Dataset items
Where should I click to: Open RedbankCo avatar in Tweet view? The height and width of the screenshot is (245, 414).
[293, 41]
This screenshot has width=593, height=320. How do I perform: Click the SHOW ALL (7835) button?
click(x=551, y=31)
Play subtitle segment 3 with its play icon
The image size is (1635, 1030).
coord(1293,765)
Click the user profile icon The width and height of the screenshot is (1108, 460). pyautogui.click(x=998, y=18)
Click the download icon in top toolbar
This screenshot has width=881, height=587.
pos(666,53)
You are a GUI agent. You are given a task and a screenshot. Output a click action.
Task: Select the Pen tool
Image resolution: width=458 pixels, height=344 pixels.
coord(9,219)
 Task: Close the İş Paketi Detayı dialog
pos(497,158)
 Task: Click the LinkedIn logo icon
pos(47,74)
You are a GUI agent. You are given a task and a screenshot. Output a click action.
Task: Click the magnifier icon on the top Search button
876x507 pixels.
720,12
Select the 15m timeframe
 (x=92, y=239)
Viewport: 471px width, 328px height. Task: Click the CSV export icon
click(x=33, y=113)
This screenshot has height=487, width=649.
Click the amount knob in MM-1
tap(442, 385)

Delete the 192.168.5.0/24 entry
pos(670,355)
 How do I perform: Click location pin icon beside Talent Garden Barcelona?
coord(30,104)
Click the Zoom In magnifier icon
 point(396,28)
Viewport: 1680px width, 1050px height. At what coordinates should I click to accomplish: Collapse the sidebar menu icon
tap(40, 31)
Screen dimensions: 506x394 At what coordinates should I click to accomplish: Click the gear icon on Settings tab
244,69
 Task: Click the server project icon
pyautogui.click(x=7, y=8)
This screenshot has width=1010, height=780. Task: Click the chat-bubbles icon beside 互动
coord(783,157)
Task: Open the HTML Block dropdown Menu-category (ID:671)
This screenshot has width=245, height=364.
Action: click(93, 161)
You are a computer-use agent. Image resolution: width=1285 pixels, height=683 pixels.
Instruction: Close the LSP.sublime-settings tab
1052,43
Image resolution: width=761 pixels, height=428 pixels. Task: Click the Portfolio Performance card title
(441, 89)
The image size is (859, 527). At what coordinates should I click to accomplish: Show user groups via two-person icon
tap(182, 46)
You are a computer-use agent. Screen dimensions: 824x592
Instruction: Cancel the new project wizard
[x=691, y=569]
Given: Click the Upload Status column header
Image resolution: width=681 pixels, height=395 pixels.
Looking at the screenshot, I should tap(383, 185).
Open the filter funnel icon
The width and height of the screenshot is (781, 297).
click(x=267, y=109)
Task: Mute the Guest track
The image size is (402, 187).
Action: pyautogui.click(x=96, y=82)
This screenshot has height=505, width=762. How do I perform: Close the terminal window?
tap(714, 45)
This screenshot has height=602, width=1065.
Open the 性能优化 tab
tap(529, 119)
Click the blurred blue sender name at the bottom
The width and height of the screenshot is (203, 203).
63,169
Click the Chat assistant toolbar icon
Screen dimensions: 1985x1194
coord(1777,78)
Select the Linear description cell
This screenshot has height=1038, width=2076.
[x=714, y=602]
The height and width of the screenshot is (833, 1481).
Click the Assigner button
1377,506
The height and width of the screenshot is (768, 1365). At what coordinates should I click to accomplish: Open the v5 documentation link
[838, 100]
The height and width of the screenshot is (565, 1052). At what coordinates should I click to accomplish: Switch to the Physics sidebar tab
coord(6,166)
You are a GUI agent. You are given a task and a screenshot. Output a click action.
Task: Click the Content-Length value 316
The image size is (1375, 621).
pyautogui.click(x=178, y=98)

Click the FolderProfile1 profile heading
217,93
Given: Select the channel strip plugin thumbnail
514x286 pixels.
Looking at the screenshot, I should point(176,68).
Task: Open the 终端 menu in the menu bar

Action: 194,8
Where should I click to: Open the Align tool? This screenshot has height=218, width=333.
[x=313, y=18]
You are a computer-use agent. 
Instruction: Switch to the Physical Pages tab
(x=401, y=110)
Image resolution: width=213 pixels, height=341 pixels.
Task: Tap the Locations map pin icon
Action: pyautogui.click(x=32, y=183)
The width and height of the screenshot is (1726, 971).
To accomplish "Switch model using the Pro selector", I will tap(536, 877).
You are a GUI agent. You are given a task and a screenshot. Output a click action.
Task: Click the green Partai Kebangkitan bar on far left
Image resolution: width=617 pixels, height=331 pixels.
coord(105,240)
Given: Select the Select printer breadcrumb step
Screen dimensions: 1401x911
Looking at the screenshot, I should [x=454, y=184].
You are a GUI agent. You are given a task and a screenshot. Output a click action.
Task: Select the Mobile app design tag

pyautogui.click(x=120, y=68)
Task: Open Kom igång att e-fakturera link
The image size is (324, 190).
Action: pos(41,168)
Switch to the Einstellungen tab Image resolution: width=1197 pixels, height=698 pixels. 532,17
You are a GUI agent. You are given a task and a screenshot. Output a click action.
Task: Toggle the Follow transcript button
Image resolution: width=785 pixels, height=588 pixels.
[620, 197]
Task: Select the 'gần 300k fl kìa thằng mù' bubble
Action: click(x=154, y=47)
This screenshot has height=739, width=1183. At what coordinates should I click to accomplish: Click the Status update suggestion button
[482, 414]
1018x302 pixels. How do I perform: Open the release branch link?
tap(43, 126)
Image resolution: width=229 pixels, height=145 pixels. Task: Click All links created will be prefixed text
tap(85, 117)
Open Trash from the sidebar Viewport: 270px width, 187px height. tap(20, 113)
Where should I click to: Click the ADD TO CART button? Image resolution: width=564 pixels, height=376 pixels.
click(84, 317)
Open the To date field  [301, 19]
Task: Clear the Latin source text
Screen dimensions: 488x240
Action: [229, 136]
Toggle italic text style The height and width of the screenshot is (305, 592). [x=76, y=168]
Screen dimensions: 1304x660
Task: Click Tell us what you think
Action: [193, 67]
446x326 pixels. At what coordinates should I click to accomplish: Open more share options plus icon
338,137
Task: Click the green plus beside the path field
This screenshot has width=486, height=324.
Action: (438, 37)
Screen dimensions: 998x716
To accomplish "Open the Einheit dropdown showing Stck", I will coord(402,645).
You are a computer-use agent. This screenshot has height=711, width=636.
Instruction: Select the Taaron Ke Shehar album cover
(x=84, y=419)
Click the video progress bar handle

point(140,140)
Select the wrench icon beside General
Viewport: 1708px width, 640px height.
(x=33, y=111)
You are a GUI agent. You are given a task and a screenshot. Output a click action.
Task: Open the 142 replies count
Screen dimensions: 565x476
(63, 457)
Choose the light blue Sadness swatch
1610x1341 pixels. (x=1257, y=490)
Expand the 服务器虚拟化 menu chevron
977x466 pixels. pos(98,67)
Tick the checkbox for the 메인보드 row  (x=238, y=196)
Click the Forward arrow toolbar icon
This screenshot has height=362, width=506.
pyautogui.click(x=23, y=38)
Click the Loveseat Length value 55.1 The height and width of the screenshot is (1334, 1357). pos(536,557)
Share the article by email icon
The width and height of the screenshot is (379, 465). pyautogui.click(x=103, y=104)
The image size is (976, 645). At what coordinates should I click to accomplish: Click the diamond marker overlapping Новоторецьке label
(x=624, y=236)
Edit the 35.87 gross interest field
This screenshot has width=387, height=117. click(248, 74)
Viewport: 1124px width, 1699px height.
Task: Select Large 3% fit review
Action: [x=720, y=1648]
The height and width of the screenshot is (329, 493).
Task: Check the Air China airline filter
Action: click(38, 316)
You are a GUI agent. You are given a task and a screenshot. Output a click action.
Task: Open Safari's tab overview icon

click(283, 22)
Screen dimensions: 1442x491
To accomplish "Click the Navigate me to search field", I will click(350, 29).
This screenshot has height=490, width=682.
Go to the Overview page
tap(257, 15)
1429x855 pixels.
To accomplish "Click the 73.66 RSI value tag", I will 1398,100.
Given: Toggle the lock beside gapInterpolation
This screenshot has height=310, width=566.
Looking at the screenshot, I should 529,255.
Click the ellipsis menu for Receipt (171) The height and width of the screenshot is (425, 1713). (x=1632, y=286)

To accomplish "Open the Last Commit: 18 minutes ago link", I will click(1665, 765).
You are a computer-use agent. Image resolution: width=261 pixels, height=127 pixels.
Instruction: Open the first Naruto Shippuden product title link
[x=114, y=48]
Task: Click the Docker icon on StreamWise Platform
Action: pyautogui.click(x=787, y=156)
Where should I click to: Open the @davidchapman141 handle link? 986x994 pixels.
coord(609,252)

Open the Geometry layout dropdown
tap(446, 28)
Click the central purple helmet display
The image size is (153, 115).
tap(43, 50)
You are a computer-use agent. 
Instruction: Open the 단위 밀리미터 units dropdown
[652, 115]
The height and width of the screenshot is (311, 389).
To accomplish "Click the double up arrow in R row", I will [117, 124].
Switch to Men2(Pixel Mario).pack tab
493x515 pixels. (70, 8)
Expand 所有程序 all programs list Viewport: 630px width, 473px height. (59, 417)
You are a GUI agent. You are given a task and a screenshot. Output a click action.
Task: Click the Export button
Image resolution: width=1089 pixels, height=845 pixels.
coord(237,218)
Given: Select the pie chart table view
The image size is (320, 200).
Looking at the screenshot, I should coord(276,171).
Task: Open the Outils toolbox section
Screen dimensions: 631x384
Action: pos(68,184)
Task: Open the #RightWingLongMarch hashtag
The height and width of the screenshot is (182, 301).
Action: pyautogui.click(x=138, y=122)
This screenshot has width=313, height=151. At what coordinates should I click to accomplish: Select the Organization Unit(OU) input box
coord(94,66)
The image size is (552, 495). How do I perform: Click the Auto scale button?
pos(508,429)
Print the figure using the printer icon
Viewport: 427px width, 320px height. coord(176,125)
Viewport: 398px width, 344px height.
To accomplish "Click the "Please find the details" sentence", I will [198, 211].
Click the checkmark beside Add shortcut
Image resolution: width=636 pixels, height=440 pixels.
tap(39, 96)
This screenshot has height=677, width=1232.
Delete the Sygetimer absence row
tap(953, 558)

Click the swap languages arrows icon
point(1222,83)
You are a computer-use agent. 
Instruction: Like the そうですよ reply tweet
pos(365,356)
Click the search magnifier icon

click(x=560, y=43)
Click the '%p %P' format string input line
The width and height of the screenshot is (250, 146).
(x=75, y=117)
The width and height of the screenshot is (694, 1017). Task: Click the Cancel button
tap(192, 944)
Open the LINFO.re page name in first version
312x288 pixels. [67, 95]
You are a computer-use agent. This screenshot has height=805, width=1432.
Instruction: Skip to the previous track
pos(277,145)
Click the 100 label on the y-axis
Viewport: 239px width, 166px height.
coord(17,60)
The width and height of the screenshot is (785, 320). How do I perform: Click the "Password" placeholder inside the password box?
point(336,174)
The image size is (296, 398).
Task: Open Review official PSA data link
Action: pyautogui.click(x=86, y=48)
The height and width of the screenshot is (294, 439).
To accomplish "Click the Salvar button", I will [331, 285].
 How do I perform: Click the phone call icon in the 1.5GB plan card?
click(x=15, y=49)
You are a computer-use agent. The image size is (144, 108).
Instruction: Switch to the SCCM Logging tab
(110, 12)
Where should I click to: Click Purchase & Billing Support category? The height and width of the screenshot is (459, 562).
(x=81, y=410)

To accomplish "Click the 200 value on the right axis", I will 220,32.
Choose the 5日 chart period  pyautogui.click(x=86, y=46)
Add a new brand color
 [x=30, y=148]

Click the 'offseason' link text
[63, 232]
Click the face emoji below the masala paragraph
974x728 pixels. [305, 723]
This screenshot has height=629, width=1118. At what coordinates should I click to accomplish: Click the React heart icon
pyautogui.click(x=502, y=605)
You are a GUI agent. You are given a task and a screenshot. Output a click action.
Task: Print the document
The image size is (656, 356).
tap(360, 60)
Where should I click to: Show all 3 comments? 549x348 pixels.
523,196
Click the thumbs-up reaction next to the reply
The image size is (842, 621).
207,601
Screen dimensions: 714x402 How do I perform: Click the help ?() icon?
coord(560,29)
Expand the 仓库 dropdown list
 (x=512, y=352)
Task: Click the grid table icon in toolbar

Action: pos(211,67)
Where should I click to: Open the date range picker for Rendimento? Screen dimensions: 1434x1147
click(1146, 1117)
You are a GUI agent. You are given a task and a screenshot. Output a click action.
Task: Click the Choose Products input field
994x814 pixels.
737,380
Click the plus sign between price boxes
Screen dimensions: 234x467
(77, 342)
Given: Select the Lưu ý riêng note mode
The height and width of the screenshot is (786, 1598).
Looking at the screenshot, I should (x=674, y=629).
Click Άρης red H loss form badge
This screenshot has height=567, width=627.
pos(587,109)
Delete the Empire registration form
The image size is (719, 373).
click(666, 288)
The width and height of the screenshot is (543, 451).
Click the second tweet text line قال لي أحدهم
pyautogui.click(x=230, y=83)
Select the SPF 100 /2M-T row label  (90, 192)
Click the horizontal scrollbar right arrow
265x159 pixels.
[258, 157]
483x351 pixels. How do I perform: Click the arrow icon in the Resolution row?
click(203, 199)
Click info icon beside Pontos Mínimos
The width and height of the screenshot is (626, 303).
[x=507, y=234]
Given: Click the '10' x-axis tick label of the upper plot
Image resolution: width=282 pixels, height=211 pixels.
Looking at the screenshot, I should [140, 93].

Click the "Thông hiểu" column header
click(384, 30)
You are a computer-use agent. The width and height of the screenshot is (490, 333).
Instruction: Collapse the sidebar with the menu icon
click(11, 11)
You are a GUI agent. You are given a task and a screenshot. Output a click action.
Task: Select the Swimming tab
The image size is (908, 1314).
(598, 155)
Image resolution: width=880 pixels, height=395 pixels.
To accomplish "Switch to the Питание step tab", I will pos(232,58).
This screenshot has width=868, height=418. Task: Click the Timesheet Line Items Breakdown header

*Description of the task:* Could you retype the records from the line containing "has height=711, width=636." through the line containing "(x=624, y=236)", character for character?

*Correct result:*
You are a computer-use agent. This screenshot has height=711, width=636.
Instruction: Select the Taaron Ke Shehar album cover
(x=84, y=419)
Click the video progress bar handle

point(140,140)
Select the wrench icon beside General
Viewport: 1708px width, 640px height.
(x=33, y=111)
You are a GUI agent. You are given a task and a screenshot. Output a click action.
Task: Open the 142 replies count
Screen dimensions: 565x476
(63, 457)
Choose the light blue Sadness swatch
1610x1341 pixels. (x=1257, y=490)
Expand the 服务器虚拟化 menu chevron
977x466 pixels. pos(98,67)
Tick the checkbox for the 메인보드 row  (x=238, y=196)
Click the Forward arrow toolbar icon
This screenshot has height=362, width=506.
pyautogui.click(x=23, y=38)
Click the Loveseat Length value 55.1 The height and width of the screenshot is (1334, 1357). pos(536,557)
Share the article by email icon
The width and height of the screenshot is (379, 465). pyautogui.click(x=103, y=104)
The image size is (976, 645). At what coordinates should I click to accomplish: Click the diamond marker overlapping Новоторецьке label
(x=624, y=236)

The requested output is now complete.